Sleuth titlescreen (running in DOSBox)

Sleuth (running in DOSBox)

Sleuth is a text-based "whodunit" adventure video game created by Eric N. Miller of Norland Software (now defunct). It was first released in 1983 for IBM PC compatible machines running MS-DOS. Instead of utilizing a true CGA graphics mode, the game makes use of the semigraphical characters found in the IBM PC's Code page 437 character set.

== Gameplay ==
When the game starts, a murder has just been committed in the victim's estate. As an investigator, the player must solve the murder mystery by examining the estate and talking to its occupants. The player can move the character using the arrow keys, and interact with persons and objects (after locating the magnifying glass located randomly in one of the rooms) by issuing commands (from a fairly limited vocabulary list) at the game's prompt (similar to Sierra's "Quest" games). To win the game, the player must accurately identify the murder weapon, room the murder took place, and the murderer. The player can do this by examining different objects in the game, talking to the occupants and observing their behavior. The murderer is the one whose alibi contradicts everyone else's. After identifying the three clues, the player must then collect the murder weapon, gather everyone in the room of the murder, and accuse the murderer.

The game is made challenging by the fact that the player has to keep track of everyone's stories and also can only question people once or twice before the murderer becomes suspicious. If the player takes too long to solve the mystery, the murderer will eventually kill the player's character and the game ends. The game has two modes: a "Basic" mode and a "Personalized" mode. The only difference between the two modes is in the naming of in-game characters.
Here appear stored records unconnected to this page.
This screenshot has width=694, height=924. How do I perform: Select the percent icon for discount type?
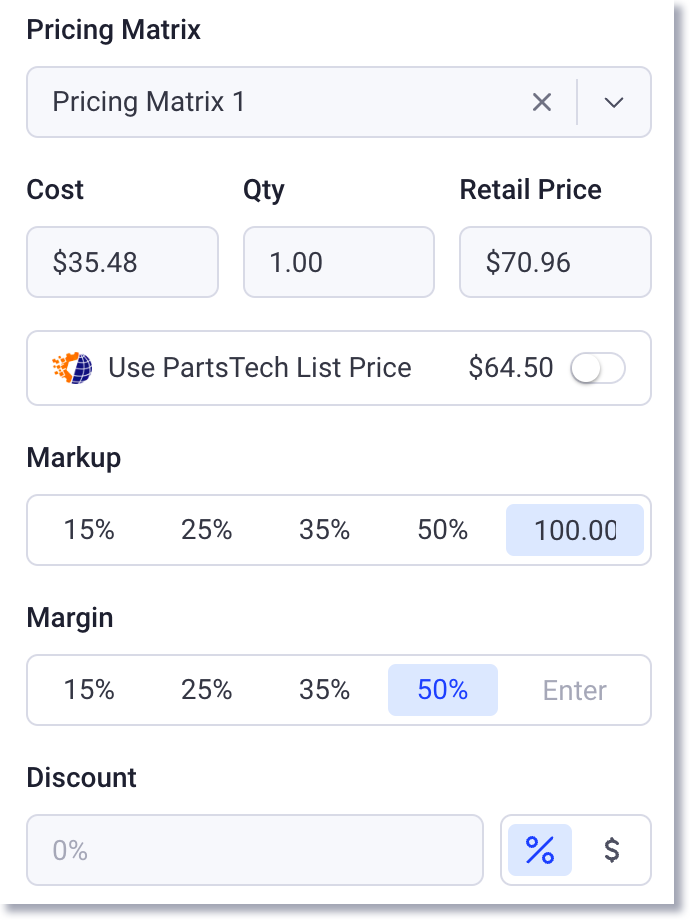pos(539,850)
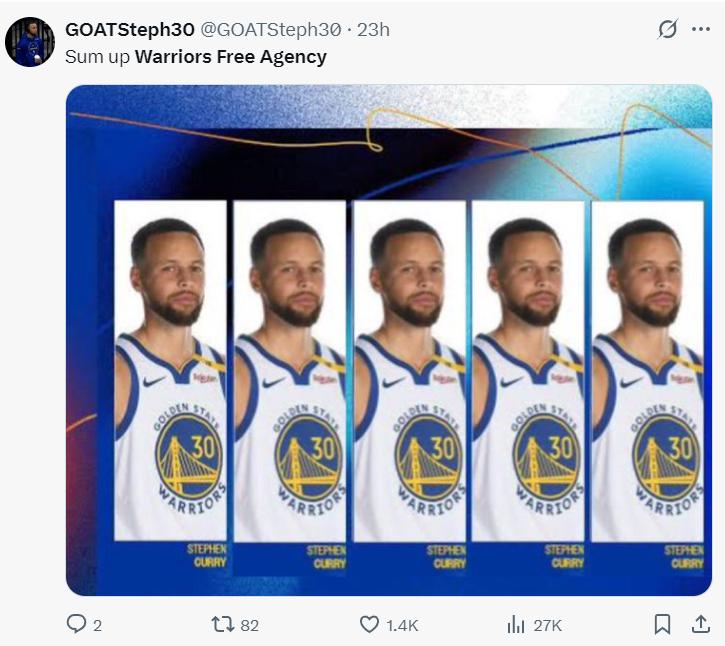Like the tweet with heart icon

pyautogui.click(x=369, y=624)
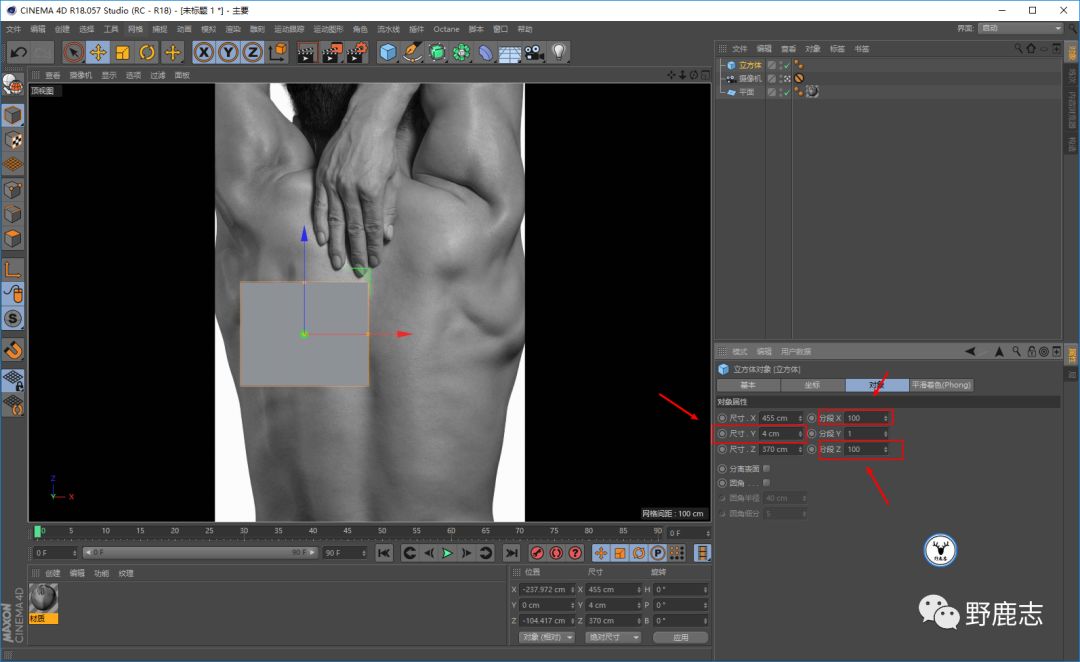Toggle the 尺寸 . X animation radio dot
The image size is (1080, 662).
pos(722,418)
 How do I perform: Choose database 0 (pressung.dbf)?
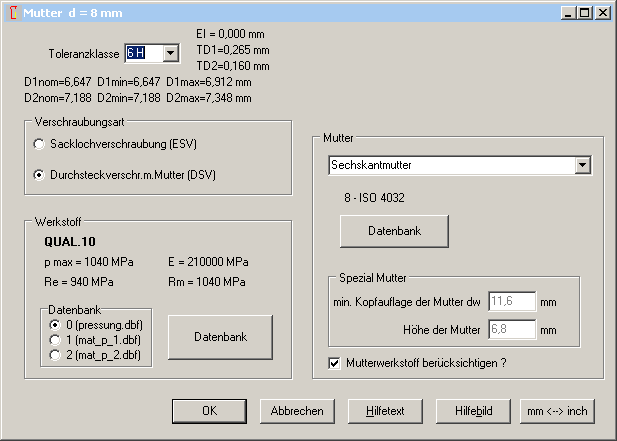55,325
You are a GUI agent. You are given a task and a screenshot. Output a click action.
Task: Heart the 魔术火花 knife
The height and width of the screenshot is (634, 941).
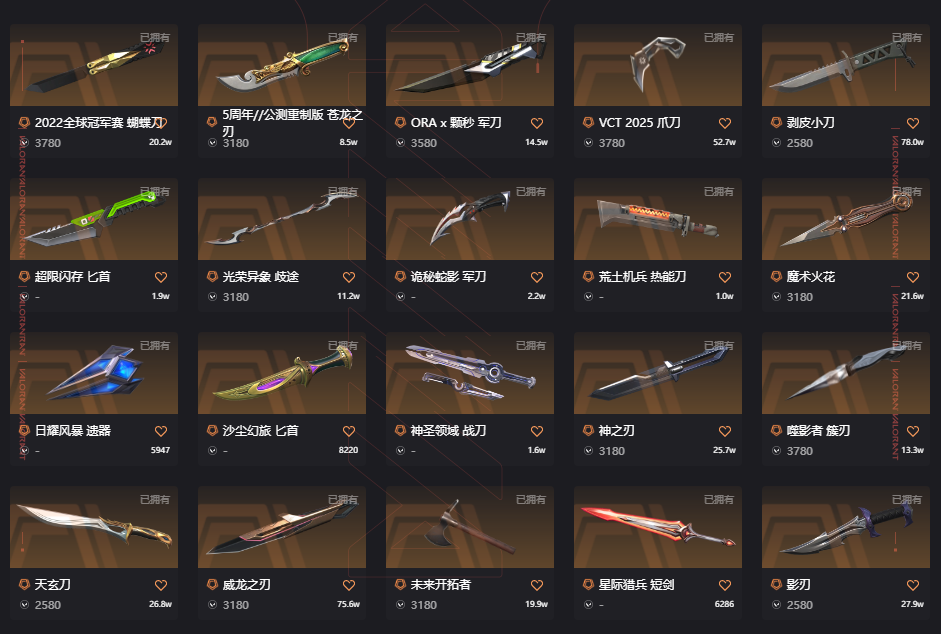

In "Basic" mode, the game randomly generates the name of the characters, whereas in "Personalized" mode, the player can supply the names of the characters. Although the game is simple, no two murder scenarios are exactly alike as the game randomizes attributes of the game like the victim, murder scene, murder weapon, and murderer.

The game can be run on Mac with the use of the freeware program "boxer", and has been cloned in JavaScript, enabling users to play it in a web browser.